MATERIAL FOR THIS TASK –

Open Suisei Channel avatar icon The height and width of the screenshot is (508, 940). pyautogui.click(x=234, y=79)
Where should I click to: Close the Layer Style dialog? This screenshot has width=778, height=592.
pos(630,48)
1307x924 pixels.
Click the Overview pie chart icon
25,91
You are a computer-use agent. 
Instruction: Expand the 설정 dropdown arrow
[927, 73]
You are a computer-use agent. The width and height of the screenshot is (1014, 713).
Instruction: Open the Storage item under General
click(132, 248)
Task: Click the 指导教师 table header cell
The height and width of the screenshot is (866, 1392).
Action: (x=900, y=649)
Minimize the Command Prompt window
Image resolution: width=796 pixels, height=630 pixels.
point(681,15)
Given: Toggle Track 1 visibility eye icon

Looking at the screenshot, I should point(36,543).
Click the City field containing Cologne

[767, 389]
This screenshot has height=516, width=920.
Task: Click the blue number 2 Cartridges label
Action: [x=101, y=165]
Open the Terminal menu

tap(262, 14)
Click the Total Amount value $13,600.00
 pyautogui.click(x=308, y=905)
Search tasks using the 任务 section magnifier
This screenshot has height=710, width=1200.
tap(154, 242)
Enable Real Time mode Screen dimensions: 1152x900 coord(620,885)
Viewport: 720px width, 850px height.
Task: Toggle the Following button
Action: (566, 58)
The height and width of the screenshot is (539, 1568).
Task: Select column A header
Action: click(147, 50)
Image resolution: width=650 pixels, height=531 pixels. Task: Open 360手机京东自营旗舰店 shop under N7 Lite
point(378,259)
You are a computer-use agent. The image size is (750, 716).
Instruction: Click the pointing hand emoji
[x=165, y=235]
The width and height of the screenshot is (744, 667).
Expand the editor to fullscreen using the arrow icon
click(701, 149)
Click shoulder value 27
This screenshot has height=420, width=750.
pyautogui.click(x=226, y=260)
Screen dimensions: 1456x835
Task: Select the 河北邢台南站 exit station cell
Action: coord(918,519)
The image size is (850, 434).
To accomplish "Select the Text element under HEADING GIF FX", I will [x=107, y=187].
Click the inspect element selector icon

DIRECTIONS FOR THIS TASK – What you return should be exactly the lines above, starting at the one with "Instruction: Open the" and ending at the one with "Minimize the Command Prompt window", and nothing else.

ANSWER BELOW –
Instruction: Open the Storage item under General
click(132, 248)
Task: Click the 指导教师 table header cell
The height and width of the screenshot is (866, 1392).
Action: (x=900, y=649)
Minimize the Command Prompt window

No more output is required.